By: E&P Staff
Since Private Capital Management (PCM) pushed Knight Ridder on the block, the newspaper company’s stock has increased 20%, observes Bear Stearns analyst Alexia Quadrani. That’s compared with a 4% increase across the newspaper sector measured by Bear Stearns.
According to a note released Thursday, Bear Stearns doesn’t think that Knight Ridder will sell at a material premium from current levels. “If a deal is done near current levels, we believe the average valuation of the group (currently 9.9x) would decline as investor’s focus returns to industry fundamentals, which continue to deteriorate,” the note read.
The guessing game of buyers continues as the same names keep popping up, including newspaper companies Gannett, McClatchy, and MediaNews Group. The San Jose Mercury News confirmed in a story today that Dean Singleton, CEO of MediaNews Group, met with Knight Ridder executives this week about a potential bid. McClatchy management also met with Knight Ridder last week.

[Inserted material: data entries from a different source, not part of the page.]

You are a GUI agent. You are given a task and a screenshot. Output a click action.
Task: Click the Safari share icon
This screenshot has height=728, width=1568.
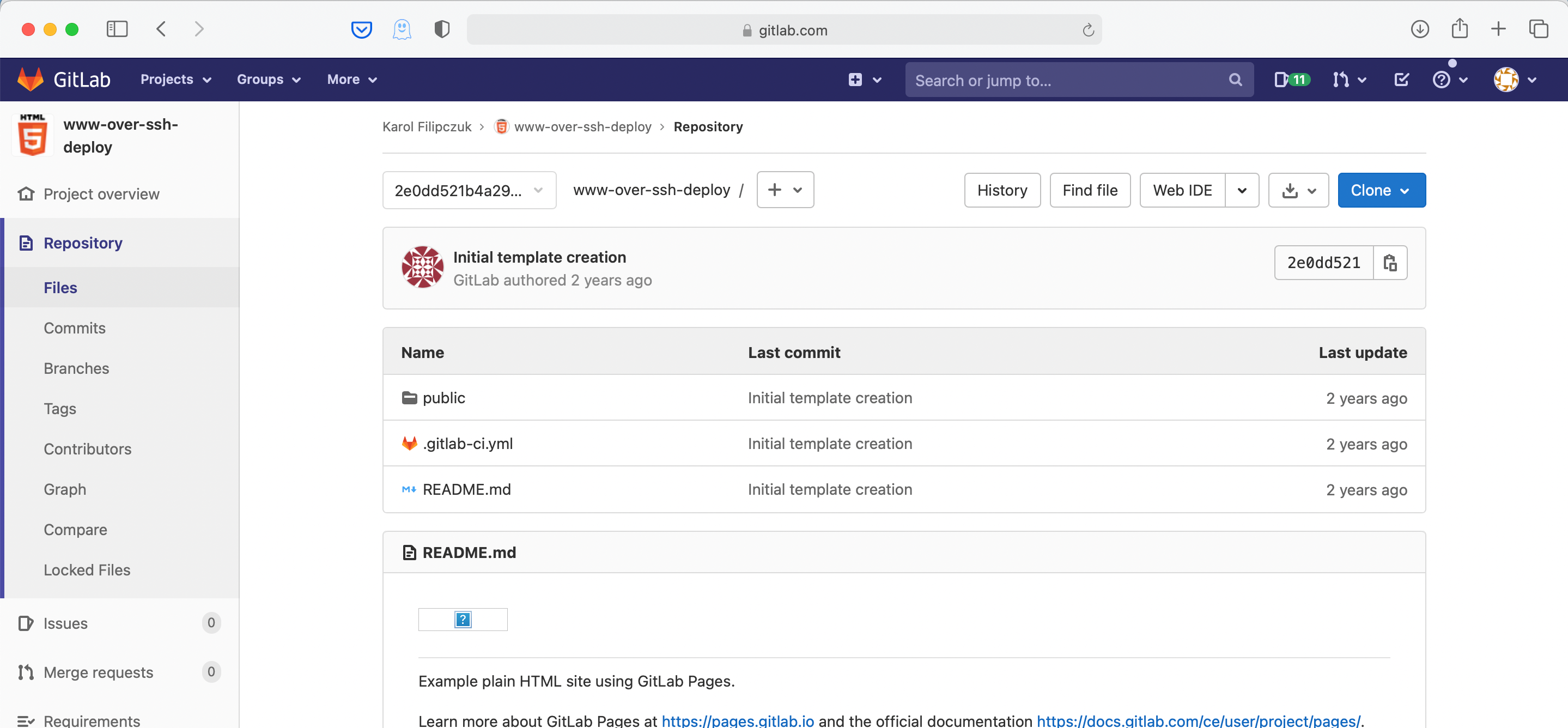(1459, 29)
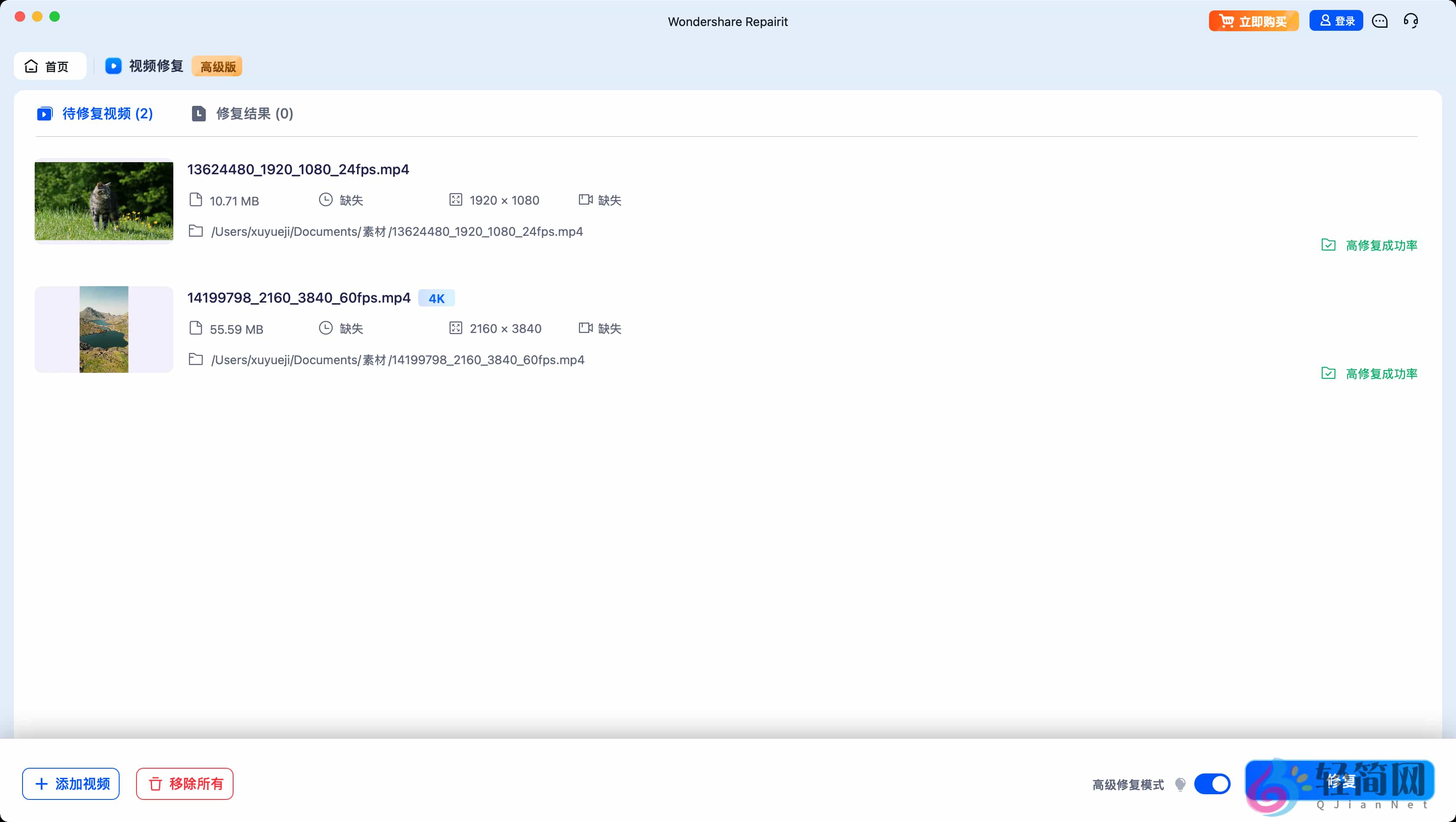This screenshot has width=1456, height=822.
Task: Click the resolution icon of the 4K video
Action: click(455, 328)
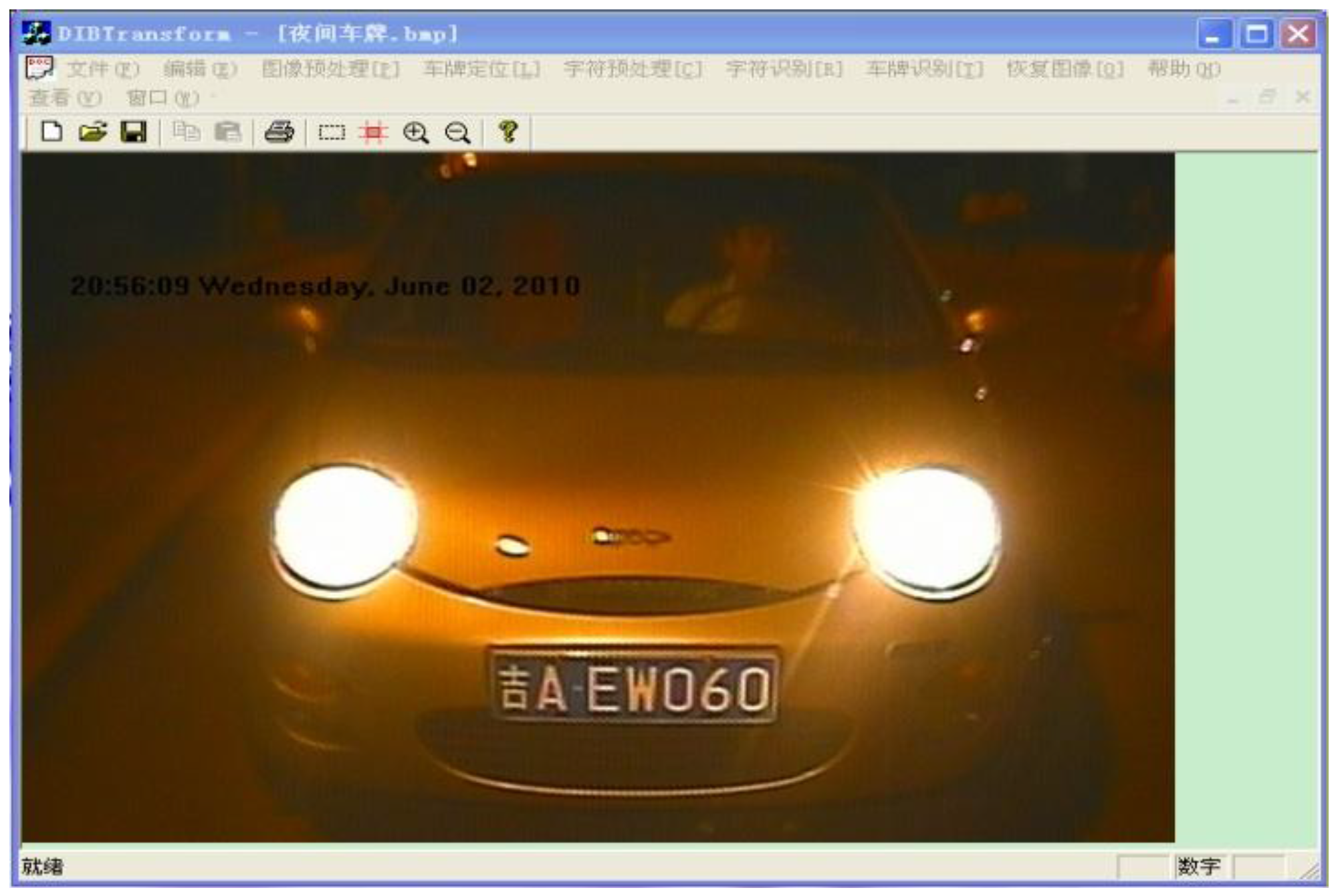Click the document icon left of 文件 menu
The image size is (1338, 896).
click(39, 68)
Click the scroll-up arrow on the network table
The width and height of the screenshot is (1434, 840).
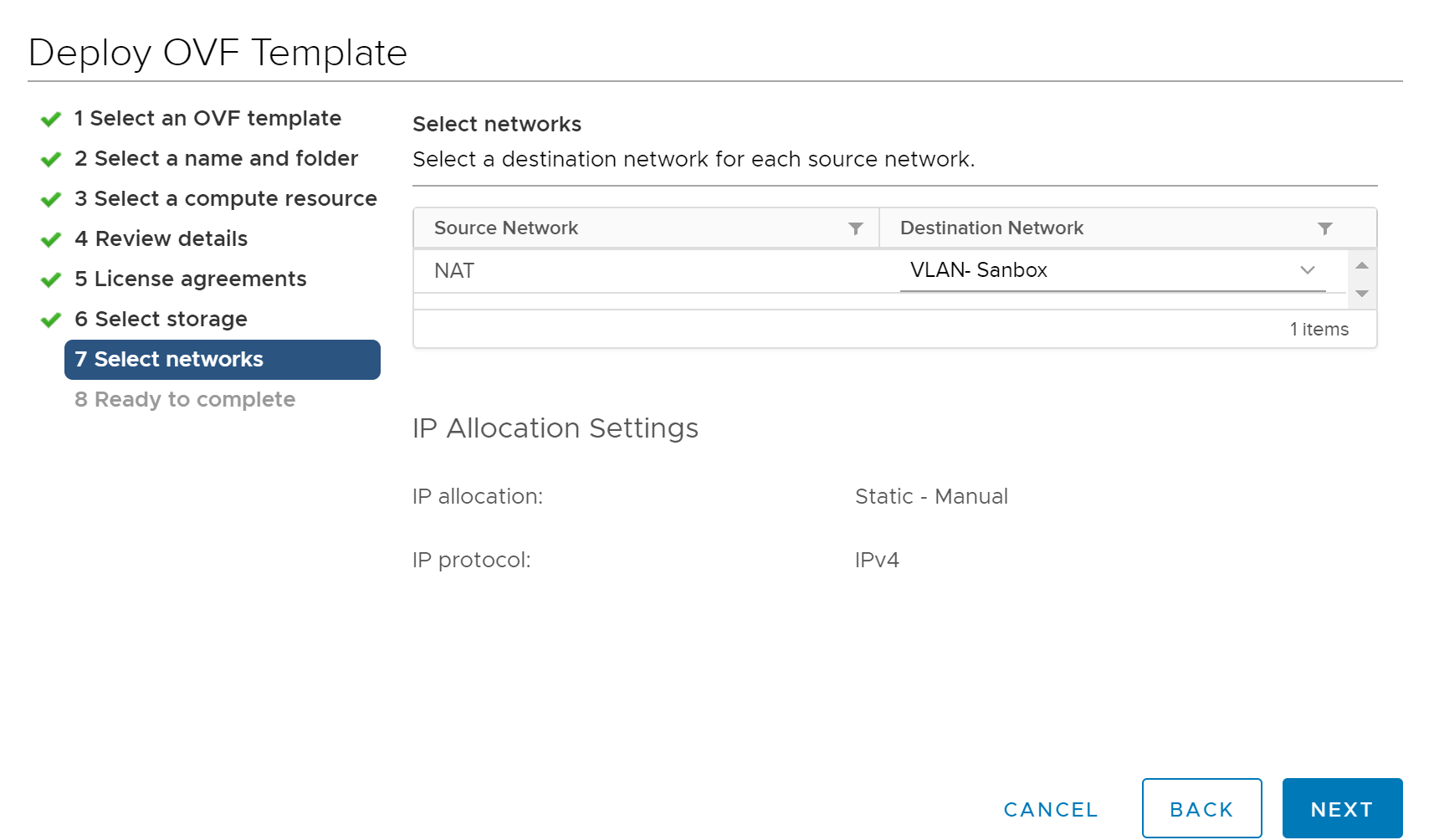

Additionally, Bear Stearns noted the Newspaper Guild plans to bid for some of Knight Ridder’s properties.*
Any deal is not expected to take place until mid-to-late March.
*An earlier version of this story incorrectly suggested that the Newspaper Guild had pulled its plan to bid for some Knight Ridder papers. The Bear Stearns report said the Guild “tabled interest,” meaning the Guild is still planning to bid.